9naz: If I remember correctly the price started to move after the CSE opened,probably based on some PIs thinking it was about explode over here , as a result of seeing +100% On CSE, I think somebody also posted that CSE was up 100% ,which is obviously misleading for any who don’t understand the anomalies of CSE share price (Which moves in increments of .5)and London sp, which does not correlate and doesn’t mean that the share price is actually up by 100%, leading to people posting ‘RNS must be logged’ ‘somebody knows something’etc. Etc. I think tomorrow will be interesting, if no 7am RNS, which is likely , then we could see a big drop, as it would indicate there was no substance to the rise, and continue the downtrend, all IMO course.

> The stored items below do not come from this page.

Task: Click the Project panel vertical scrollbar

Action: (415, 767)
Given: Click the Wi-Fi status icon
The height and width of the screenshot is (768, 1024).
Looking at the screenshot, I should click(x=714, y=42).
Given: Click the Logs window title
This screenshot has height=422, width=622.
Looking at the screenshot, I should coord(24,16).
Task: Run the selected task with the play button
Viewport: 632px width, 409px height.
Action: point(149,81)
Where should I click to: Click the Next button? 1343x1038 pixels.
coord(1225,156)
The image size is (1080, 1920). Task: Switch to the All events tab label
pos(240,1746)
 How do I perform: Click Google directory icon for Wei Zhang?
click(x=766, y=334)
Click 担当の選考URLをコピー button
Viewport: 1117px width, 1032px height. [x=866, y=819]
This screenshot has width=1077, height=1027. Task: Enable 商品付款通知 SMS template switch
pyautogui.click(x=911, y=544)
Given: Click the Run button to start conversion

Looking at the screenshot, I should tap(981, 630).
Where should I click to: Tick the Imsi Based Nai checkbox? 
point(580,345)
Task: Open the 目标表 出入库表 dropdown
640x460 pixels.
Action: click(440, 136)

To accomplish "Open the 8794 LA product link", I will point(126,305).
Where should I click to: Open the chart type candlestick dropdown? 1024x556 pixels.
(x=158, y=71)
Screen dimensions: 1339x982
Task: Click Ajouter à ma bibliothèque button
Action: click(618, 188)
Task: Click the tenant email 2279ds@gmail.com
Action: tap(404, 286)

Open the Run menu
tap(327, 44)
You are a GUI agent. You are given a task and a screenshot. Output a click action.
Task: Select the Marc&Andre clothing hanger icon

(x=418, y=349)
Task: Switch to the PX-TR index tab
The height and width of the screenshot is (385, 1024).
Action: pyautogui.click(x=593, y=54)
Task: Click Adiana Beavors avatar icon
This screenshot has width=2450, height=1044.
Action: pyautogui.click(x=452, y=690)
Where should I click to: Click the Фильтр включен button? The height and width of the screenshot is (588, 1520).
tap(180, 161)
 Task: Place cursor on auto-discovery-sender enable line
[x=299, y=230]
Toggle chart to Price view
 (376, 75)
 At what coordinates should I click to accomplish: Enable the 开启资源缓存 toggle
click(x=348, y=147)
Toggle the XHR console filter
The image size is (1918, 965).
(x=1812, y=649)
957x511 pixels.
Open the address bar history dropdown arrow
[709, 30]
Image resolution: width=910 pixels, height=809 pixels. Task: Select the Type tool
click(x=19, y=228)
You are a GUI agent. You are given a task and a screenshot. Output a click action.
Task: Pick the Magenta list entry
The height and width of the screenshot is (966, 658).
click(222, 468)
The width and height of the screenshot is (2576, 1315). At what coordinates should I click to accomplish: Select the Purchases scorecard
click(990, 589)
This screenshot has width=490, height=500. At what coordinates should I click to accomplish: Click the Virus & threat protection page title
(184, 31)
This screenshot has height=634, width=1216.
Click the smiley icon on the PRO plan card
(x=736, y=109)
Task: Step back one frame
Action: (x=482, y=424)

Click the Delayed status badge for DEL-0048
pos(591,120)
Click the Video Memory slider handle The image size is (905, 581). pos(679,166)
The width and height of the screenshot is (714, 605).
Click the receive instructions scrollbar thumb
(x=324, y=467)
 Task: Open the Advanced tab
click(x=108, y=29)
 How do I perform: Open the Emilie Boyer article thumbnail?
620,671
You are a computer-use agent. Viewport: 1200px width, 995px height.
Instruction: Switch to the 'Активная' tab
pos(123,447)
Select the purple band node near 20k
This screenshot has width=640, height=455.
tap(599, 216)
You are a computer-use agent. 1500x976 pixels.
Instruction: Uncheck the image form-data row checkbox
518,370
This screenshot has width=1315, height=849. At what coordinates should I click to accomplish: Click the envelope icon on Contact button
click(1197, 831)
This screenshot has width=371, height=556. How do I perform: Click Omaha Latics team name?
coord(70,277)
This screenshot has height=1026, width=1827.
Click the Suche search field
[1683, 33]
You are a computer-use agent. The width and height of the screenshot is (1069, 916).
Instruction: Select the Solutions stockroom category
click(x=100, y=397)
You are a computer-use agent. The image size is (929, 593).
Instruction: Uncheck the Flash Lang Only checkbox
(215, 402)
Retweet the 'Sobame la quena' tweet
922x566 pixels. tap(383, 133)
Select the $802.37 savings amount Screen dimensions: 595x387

easwarareddy: Hi just an update.... i emailed cathy again.. much better response. I said...Hi CathyThe recent second placing seems to have totally stopped any rise in the share price.  If anything now its below placing price.  Like i said at the time,  i just felt it was unnecessary and at the wrong time,  especially when share price was only beginning to recover from the last placing.  Hopefully our ceo will release some big news soon to kick start the share price and offer value to holders including himself. ......................Reply from cathy:Hi Yes I am expecting some good things to happen but the timing is always difficult to pin down. Kind Regards, Cathy HumeChief Executive Officer
easwarareddy: I emailed cathy regarding some of the concerns expressed on this board of another placing and the effects it had albeit temporary on share price. ReplyWhile we appreciate hearing from shareholders, it appears that you have not observed that Mr. Millholland is one of our largest shareholders so he, of all investors, is very aware of share dilution. He has participated in a significant way on virtually all placements, some of which were at prices between 5 and 50 cents. I encourage you to study insider purchases prior to pointing fingers to the person who has the most to loose, our CEO. It is your opinion, and perhaps that of a few shareholders, that trust has been eroded.  Our shareholders buy and sell shares to suit their personal objectives. We have never asked you to buy shares for example. This was your decision, not COPL's. Kind Regards, Cathy HumeChief Executive Officer
edgein: Blue, Depends on how far they get into the Noa Campaign by the end of 2020, if all is sorted and they're in the middle of drilling I'd imagine several pence. 2p is circa £78m cap that would still be very modest if they drill 4 wells as expected (6-10,000bopd per well). I'm holding for at least phase I. However things might change rapidly, previously DPR were pushing for FFD from COPL. Now that Essar are in charge we may see a much more accelerated drilling programme across the block. There's lots of drill ready targets beyond the proposed 29 wells for FFD on Noa. Its worth noting that Rosneft are now behind Essar who are largely a refiner and energy company, the Russians will be pushing for oil production. Its the cash flow that will transform this one. I fully expect during/after Noa development COPL will not only progress Moz through seismic but also acquire further Nigerian marginal undeveloped fields with the help of Shoreline. So in the next few years I'm still hopeful of mid cap with Noa getting the ball rolling finally. Firstly though I'm expecting around 1p if/when they make more progress with Essar. As I've said I'll review my position after the first wells are drilled. There's a reason that Essar fought hard to regain control of 226, the 2017 presentation highlights that very clearly. Shaf very true, also the £1m investor may also be buying in the open market too. I wonder if he's Nigerian. :) I'd love to see a TR1. Little COPL are in with the right people for sure, multi billion Shoreline, multi billion Essar (owned by Trafigura and Rosneft). Little COPL carried along for the ride. I feel its gonna get interesting real fast here. Nigeria need the production. COPL are likely to secure debt after Noa-2 to trigger that option to 15%. However it may be a combo of debt and equity for a more substantial multi-well development (would be a nice option if or when that time arises). Regards, Ed.